_INSTRUCTIONS FOR THE TASK_
The records that follow are to be reproduced exactly. Any pictures in them are left out.

_Screenshot grounding data_
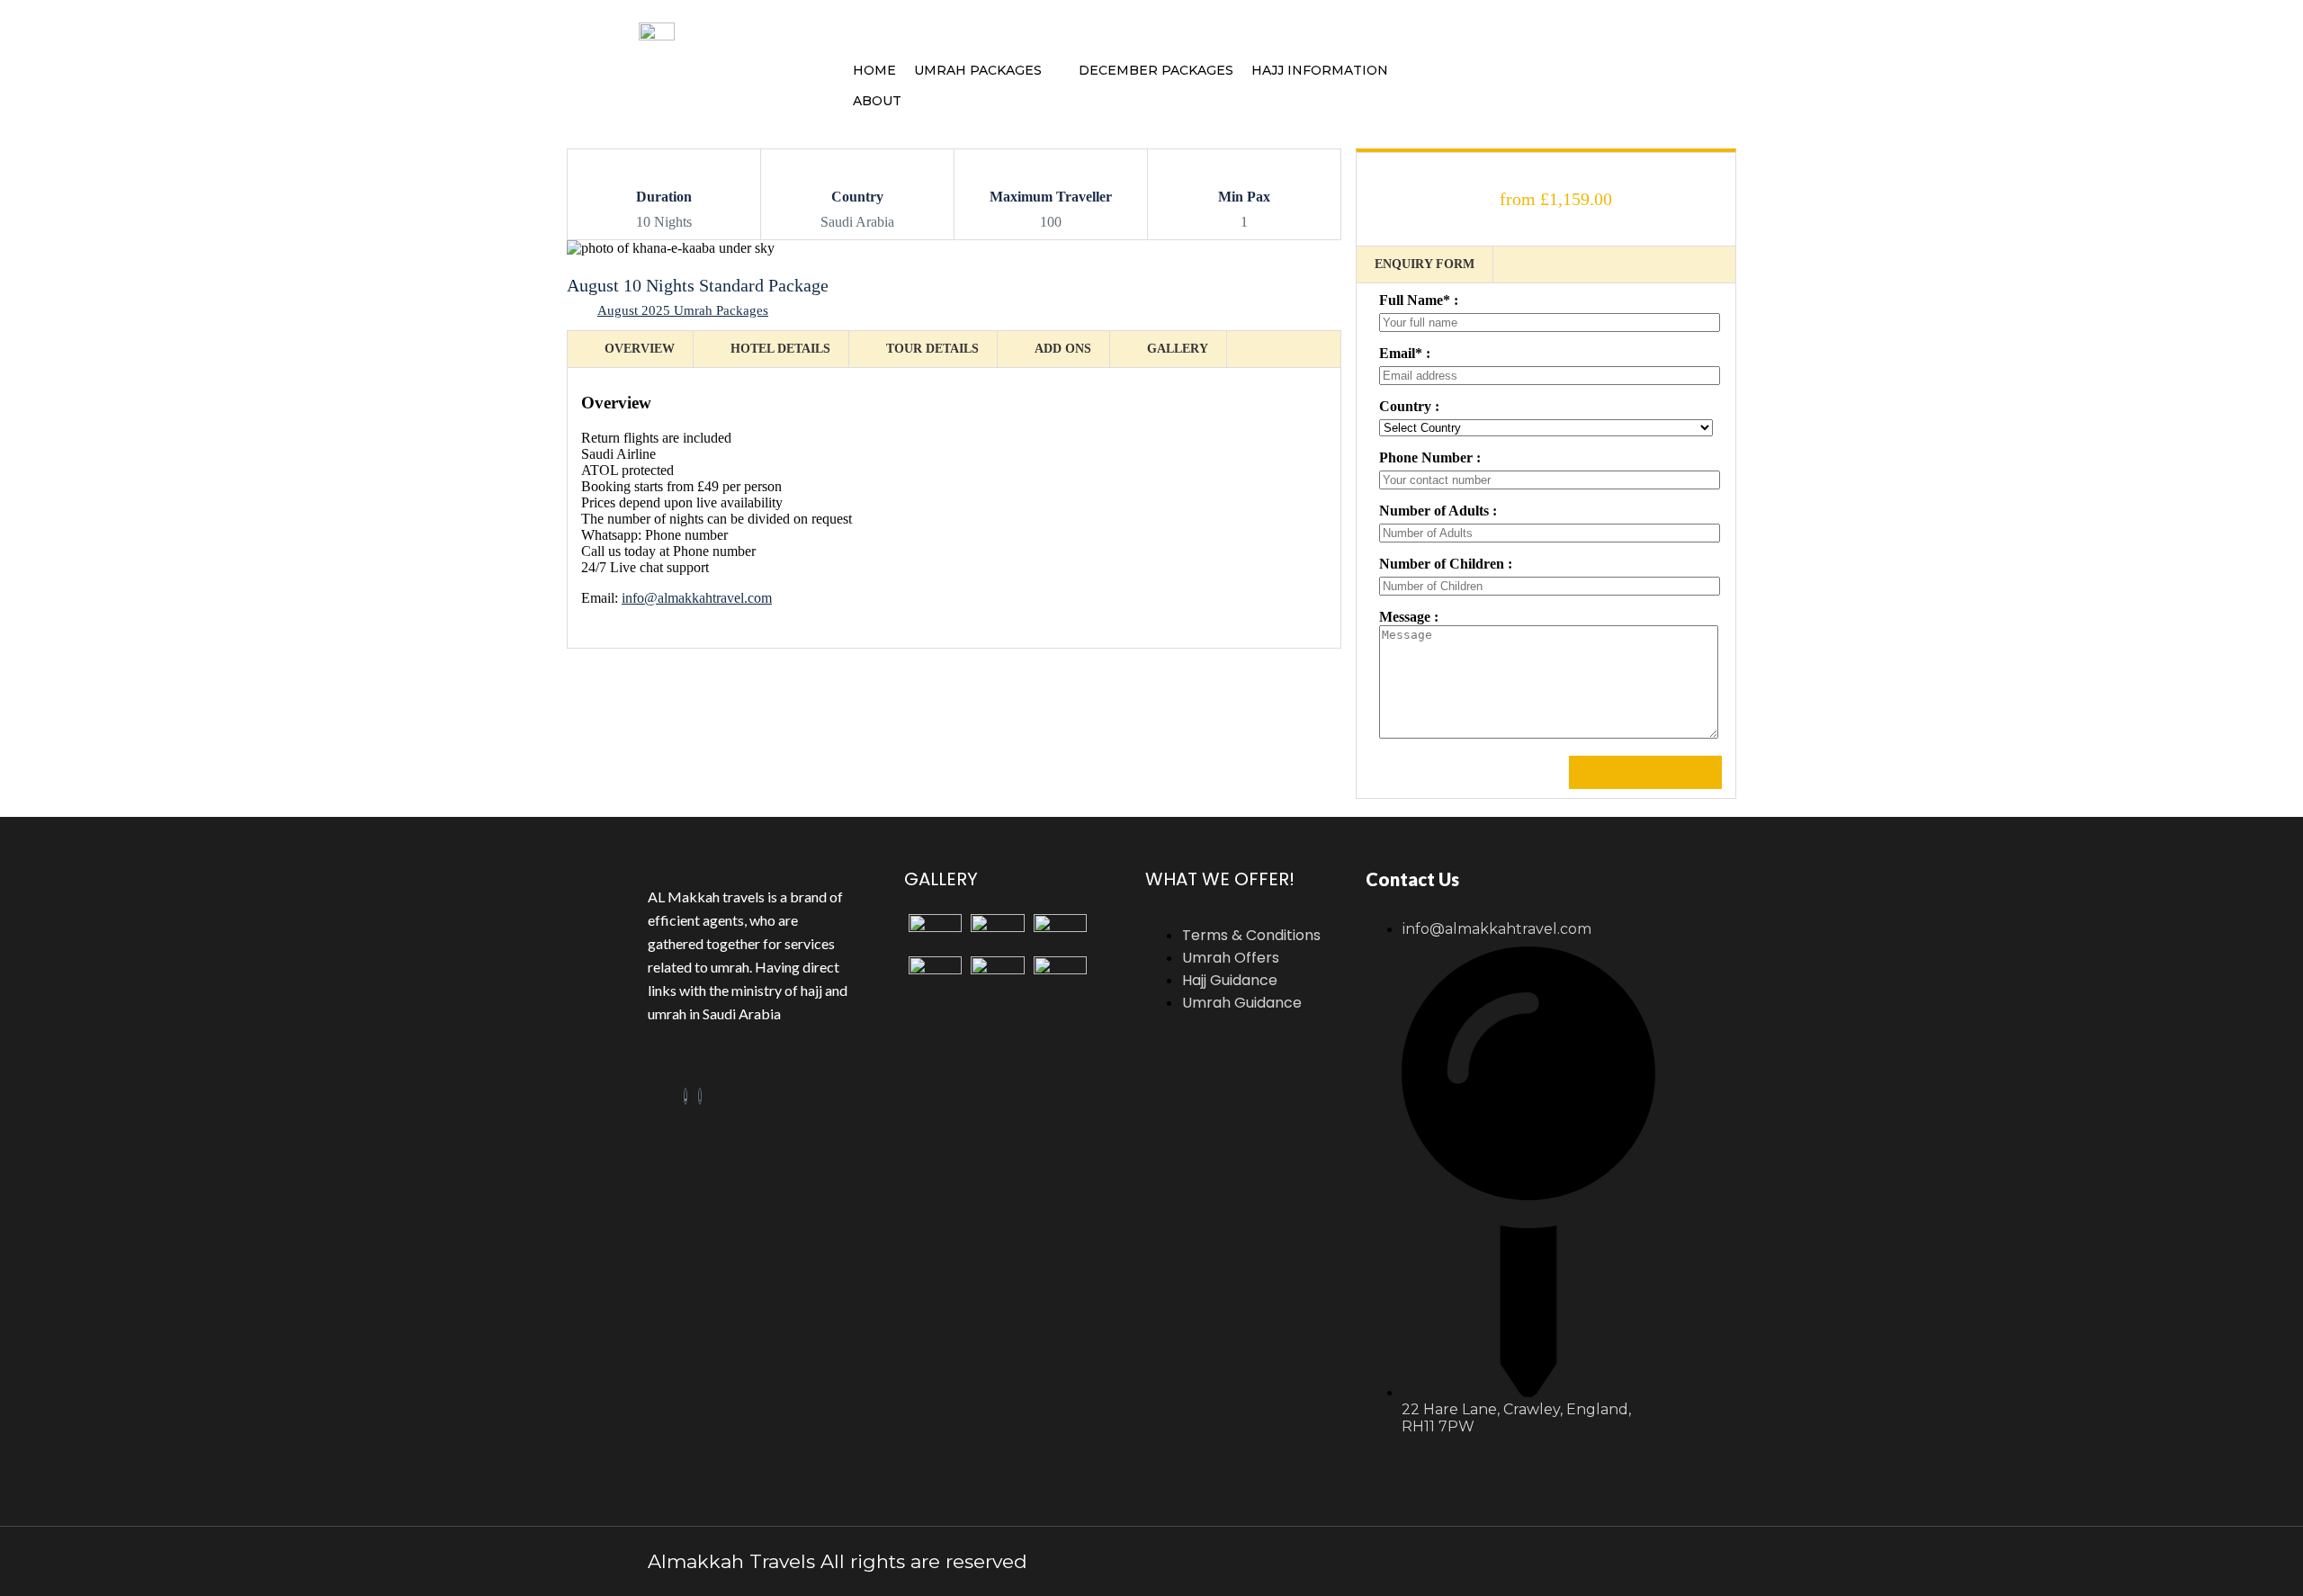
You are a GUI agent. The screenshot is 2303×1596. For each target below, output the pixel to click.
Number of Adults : (1438, 510)
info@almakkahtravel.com (697, 597)
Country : (1409, 406)
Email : (1404, 353)
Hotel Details (780, 348)
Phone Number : (1430, 457)
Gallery (1177, 348)
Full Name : (1418, 300)
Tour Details (932, 348)
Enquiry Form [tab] (1424, 264)
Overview (640, 348)
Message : (1408, 616)
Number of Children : (1445, 563)
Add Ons (1063, 348)
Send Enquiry (1645, 772)
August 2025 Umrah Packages (682, 310)
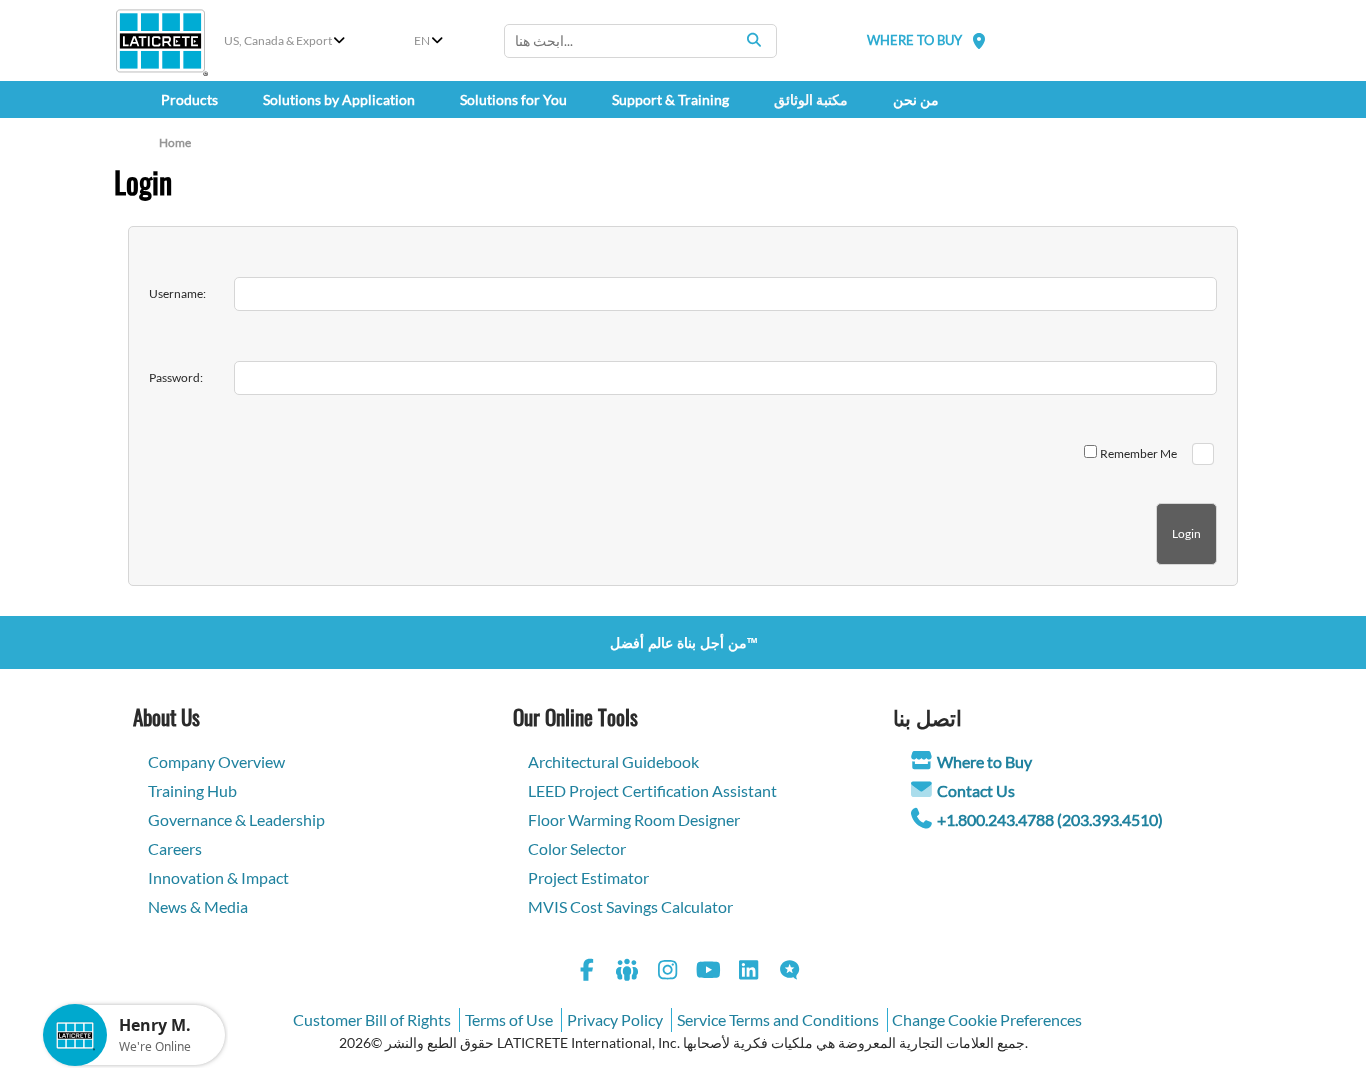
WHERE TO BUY (914, 40)
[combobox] (640, 41)
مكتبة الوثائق (811, 99)
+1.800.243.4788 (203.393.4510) (1050, 819)
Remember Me (1138, 453)
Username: (177, 293)
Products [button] (189, 99)
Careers (175, 848)
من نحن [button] (916, 99)
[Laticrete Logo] (160, 41)
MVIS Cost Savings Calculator (630, 906)
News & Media (198, 906)
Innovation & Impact (218, 877)
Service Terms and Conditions (778, 1019)
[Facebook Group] (628, 972)
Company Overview (216, 761)
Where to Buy (984, 761)
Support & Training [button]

_SOLUTION FOR THIS TASK_
You are a GUI agent. The screenshot is 2303×1596. For each target below, output the pixel to click.
Number of Adults : (1438, 510)
info@almakkahtravel.com (697, 597)
Country : (1409, 406)
Email : (1404, 353)
Hotel Details (780, 348)
Phone Number : (1430, 457)
Gallery (1177, 348)
Full Name : (1418, 300)
Tour Details (932, 348)
Enquiry Form [tab] (1424, 264)
Overview (640, 348)
Message : (1408, 616)
Number of Children : (1445, 563)
Add Ons (1063, 348)
Send Enquiry (1645, 772)
August 2025 Umrah Packages (682, 310)
WHERE TO BUY (914, 40)
[combobox] (640, 41)
مكتبة الوثائق (811, 99)
+1.800.243.4788 (203.393.4510) (1050, 819)
Remember Me (1138, 453)
Username: (177, 293)
Products [button] (189, 99)
Careers (175, 848)
من نحن [button] (916, 99)
[Laticrete Logo] (160, 41)
MVIS Cost Savings Calculator (630, 906)
News & Media (198, 906)
Innovation & Impact (218, 877)
Service Terms and Conditions (778, 1019)
[Facebook Group] (628, 972)
Company Overview (216, 761)
Where to Buy (984, 761)
Support & Training [button]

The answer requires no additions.